Why Abundance Affirms Dallas Over Regulated Blue-State Markets
If you’re investing in Dallas real estate right now, you’re not just buying a home – you’re buying into a system that actually allows homes to get built.
I’ve been reading Abundance by Ezra Klein and Derek Thompson, a book that breaks down why so many parts of the country are in a housing crisis. The takeaway is clear: markets like Dallas are thriving because they’ve made room for growth. Blue‑state cities, on the other hand, have made it nearly impossible.
Through restrictive zoning, endless permitting delays, and community opposition to development, many coastal metros have made new housing rare and expensive. While they claim to champion affordability, their systems prevent it. Dallas, in contrast, is doing the one thing that Abundance says matters most: building.
Let’s break down what that means for long‑term investors.
How Blue States Built the Crisis
In many high‑cost coastal states, more than 70 percent of residential land is zoned exclusively for single‑family homes. Even as populations have surged, efforts to legalize more housing types like duplexes, triplexes, or accessory dwelling units have been met with heavy resistance.
The result is a structural shortage. New construction is slow, heavily litigated, and often canceled before it breaks ground. Developers pull back. Investors face rising costs and decreasing control. And tenants, ironically, face fewer options and higher prices.
According to Abundance, these patterns aren’t just market failures. They’re political failures. When every new unit has to clear a minefield of local veto points, the result is predictably inadequate supply. Even policies aimed at affordability, like rent control or relocation assistance, often backfire by reducing the incentive to build or maintain rental housing.
The Texas Approach: Build More, Regulate Less
Texas, by contrast, embraces supply. In 2024, it led the nation in new housing starts, approving more than 133,000 new units in the first half of the year alone. Dallas–Fort Worth continues to rank among the top metros for new construction permits per capita. The state’s zoning laws allow for denser development and faster approvals. Rent control is banned. Eviction processes are clearer and faster. Local governments are less likely to shift the rules mid-ownership.
That pro-growth posture shows up in the numbers. While blue‑state cities have seen runaway price appreciation, Texas metros have experienced steadier, more manageable growth. Dallas offers a compelling combination of strong long‑term demand, relatively affordable entry points, and fewer regulatory headwinds.

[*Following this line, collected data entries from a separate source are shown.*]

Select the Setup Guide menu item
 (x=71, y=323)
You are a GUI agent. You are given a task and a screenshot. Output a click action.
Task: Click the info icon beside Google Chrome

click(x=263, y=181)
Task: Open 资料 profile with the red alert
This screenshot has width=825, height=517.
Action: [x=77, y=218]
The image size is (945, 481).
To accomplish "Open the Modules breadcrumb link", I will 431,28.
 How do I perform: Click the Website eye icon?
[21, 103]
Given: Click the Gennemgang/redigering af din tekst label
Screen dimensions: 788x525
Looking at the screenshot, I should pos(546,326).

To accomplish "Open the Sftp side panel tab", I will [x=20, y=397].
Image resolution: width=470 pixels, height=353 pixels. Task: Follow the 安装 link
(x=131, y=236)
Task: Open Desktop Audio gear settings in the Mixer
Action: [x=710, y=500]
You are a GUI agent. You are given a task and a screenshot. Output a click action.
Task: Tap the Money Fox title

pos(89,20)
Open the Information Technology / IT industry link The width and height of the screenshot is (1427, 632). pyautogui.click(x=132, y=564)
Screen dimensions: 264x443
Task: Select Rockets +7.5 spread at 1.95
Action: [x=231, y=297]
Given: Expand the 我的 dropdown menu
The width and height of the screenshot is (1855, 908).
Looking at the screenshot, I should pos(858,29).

My Own Shift: From Regulated to Responsive
This contrast is personal. Not long ago, I sold a rental property in Washington State and reinvested in two homes just outside of Dallas. That move wasn’t just about price points. It was about control. In Seattle, rising operational costs, increasing tenant protections, and a tightening policy landscape had made it harder to plan for the future.
In Texas, I found the opposite. Predictable rules. Faster timelines. Fewer surprises. And better monthly cash flow.
One example: a property I purchased in Mesquite was tenant-ready within a week. We had no delays for inspection, no mandatory registration hoops to jump through, and no anxiety about the city moving the goalposts mid-lease. That kind of operational stability is hard to overstate. It allows you to focus on growing your portfolio, not navigating red tape.
And it’s not just the permitting and legal structure. Property management is smoother too. When you can screen tenants, enforce leases, and respond to issues without second-guessing your legal exposure, it changes how you operate. Texas doesn’t just welcome growth – it doesn’t punish ownership.
Section 8 and the Dallas Opportunity
An often-overlooked strength of investing in Dallas is the strong partnership with the Dallas Housing Authority (DHA). The DHA administers over 16,700 Housing Choice Vouchers in the county, supporting both tenant-based and project-based placements. Zoned to place tenants in high-opportunity suburbs, DHA offers payment standards that pay above market rents, thereby attracting investors.
Even more compelling is a DHA and HUD-backed program that incentivizes landlords to accept vouchers in low-poverty, high-performing school neighborhoods. A recent $5 million grant underwrites rent premiums, moving costs, and security deposits for landlords—particularly targeting areas outside inner city. 
That creates a double advantage for investors working with Section 8. First, Dallas’s regulatory environment minimizes friction. Second, DHA’s focused programs make it easier to secure and maintain high-quality tenants in desirable areas—without sacrificing yield or rental stability.
Whether you’re focused on cash flow, long‑term hold, or equity growth, this alignment between pro-growth policy and proactive housing authority programs gives Dallas investors an edge.
What This Means for Investors
Abundance doesn’t just diagnose the problem. It offers a prescription: reform zoning, streamline permitting, and build for the future. Many blue states are still wrestling with those changes. Dallas is already there.
If you’re thinking long term, with stable rents, scalable portfolios, and tenant demand backed by effective housing programs, Dallas continues to offer what many other markets can’t. Room to grow, and a government that doesn’t get in the way while actively supporting your tenants.